The long, often confusing narratives of the Old Testament tell of the vicissitudes of that relationship, of God’s attempts to reach out to man, and man’s to God. The Old Testament is fulfilled in the New, where this troubled relationship is healed through the man who was also in some sense God, and who offered a radically new pattern for human life. The crucial point about the Bible is that all this happens in time, in history; indeed the faith of the Bible is that the entire pattern of history has a purpose; that of reconciling man with God. The end of the New Testament, the Book of Revelation, is a vision of the end of time, and the renewal of the creation. Thus the conviction that dominated the Bible is that God reveals himself, he acts, in history and in human life.

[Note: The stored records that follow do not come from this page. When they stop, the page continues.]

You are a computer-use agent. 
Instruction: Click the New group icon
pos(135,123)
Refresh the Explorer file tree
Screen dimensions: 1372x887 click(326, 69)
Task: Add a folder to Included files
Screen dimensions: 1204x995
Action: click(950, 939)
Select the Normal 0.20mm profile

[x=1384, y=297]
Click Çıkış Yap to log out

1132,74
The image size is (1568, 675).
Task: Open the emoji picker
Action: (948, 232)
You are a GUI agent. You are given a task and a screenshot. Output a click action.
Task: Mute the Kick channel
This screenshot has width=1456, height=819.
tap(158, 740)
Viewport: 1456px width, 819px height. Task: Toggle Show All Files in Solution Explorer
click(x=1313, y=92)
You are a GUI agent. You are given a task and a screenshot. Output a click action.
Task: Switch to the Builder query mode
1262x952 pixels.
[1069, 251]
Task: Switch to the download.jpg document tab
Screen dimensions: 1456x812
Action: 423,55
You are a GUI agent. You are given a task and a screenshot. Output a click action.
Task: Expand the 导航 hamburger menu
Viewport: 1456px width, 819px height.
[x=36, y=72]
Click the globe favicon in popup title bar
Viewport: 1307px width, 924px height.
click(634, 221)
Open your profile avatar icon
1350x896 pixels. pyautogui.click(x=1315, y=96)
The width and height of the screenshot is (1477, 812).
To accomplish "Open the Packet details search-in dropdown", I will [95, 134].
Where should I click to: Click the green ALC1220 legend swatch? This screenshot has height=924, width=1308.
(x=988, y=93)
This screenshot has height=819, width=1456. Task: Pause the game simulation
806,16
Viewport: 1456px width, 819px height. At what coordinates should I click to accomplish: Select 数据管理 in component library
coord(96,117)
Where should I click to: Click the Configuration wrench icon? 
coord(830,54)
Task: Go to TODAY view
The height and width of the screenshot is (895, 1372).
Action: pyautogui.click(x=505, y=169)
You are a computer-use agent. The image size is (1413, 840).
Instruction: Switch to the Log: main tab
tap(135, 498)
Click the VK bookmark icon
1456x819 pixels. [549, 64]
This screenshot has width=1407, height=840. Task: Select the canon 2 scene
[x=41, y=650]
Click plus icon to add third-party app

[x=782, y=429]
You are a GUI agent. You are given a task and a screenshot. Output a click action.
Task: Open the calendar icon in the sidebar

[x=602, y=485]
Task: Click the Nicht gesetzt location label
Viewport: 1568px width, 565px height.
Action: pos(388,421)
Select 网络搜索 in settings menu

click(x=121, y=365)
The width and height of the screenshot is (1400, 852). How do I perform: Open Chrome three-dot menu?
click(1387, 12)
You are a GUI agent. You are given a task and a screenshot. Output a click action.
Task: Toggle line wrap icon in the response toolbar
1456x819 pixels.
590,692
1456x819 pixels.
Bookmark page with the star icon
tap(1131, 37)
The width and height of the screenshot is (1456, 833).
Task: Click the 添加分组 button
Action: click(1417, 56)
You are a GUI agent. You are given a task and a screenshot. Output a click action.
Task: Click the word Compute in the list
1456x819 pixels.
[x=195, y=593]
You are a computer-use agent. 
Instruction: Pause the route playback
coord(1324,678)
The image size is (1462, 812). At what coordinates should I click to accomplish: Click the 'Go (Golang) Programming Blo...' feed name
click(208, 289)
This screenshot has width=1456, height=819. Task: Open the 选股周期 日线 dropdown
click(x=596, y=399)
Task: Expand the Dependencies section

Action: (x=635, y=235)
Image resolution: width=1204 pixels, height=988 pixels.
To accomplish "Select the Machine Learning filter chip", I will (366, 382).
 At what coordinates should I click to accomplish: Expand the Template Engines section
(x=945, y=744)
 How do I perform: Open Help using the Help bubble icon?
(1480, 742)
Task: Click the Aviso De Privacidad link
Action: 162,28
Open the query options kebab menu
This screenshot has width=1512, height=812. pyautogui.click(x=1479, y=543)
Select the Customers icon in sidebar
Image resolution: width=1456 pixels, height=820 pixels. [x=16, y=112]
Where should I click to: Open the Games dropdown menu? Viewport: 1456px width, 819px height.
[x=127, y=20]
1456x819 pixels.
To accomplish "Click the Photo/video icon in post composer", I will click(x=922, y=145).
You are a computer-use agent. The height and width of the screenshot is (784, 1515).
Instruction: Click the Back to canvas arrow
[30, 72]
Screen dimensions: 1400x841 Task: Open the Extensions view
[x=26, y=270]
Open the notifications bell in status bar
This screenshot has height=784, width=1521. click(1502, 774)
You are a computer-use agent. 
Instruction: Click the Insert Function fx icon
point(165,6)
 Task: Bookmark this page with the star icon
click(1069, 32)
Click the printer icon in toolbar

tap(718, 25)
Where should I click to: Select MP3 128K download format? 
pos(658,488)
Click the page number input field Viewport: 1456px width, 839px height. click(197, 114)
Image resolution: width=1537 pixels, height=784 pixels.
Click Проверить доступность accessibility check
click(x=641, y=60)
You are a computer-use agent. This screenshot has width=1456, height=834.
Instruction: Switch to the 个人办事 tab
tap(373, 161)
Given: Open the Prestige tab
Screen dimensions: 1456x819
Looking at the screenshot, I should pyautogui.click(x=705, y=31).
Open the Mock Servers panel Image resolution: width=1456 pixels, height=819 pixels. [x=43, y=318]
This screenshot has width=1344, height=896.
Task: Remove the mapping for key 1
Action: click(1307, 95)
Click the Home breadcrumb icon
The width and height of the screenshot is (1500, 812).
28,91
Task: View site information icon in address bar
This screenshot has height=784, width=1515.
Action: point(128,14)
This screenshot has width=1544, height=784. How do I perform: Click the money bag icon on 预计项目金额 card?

But of course this message is often expressed in time-bound language and symbols, for the Bible sprang from an ancient culture remote from ours in time and place. We have, to a large extent, to unravel, elucidate or demythologise this language in order to understand its essential message. When we do this, we see that the Bible is indeed the long record of the human encounter with the divine. The Bible is not –  as was once widely supposed – the word of God himself: it was written by men, but by men who were profoundly convinced that the world was God’s, and that God acted in history and in their own lives. This was the faith first of the Jewish, then of the Christian writers of the Bible, and through them it spread outwards to become the faith of all Western Christendom. For us today, such a religious vision of history has become terribly difficult because we have in a sense become our own gods, with an absolute conviction that we hold power to control our own individual and collective destinies. This is the heart of the conflict between the ancient religious interpretation of life, and the modern secular view.

For many centuries the Bible, although seen as the word of God, was accessible only to the intellectual elite: the scholars and priests of the Church who could read Greek and Latin. In this situation, the authority of the Church was elevated until it was equal or superior to that of the Bible. In the 16th century, powerful new forces combined to produce a rediscovery of the Bible. The leaders of the Reformation affirmed the right of all men to read the Bible in their own language, and have access to God in their own inner conscience. This movement was dramatically advanced by the advent of printing, and the result was a religious revolution which split medieval Christendom.

Many of these post-Reformation translations into the vernacular tongues helped to fix the modern languages of the European nations, and nowhere more so than in England. Four hundred years ago, there was published a translation of the Bible commissioned by King James I, which became one of the great pillars of English literature. Commonly referred to as ‘The Authorised Version’, it was produced by a committee of some 50 scholars and churchmen over a period of five years. It was closely based in part on the earlier incomplete translation by William Tyndale, but the King James Version achieved a new majesty of expression which has never been surpassed. Now archaic and superseded by newer translations, the feeling persists among English readers that this remains the Bible, that its words have been sanctified by centuries of public worship and private devotion. Its blend of poetic beauty and powerful directness of speech have fixed forever many of its passages as among the glories of the English language. Perhaps we no longer want to hear them today, but those majestic words are still there for us; as Christ proclaimed to his disciples, ‘Heaven and earth shall pass away, but my words shall not pass away’.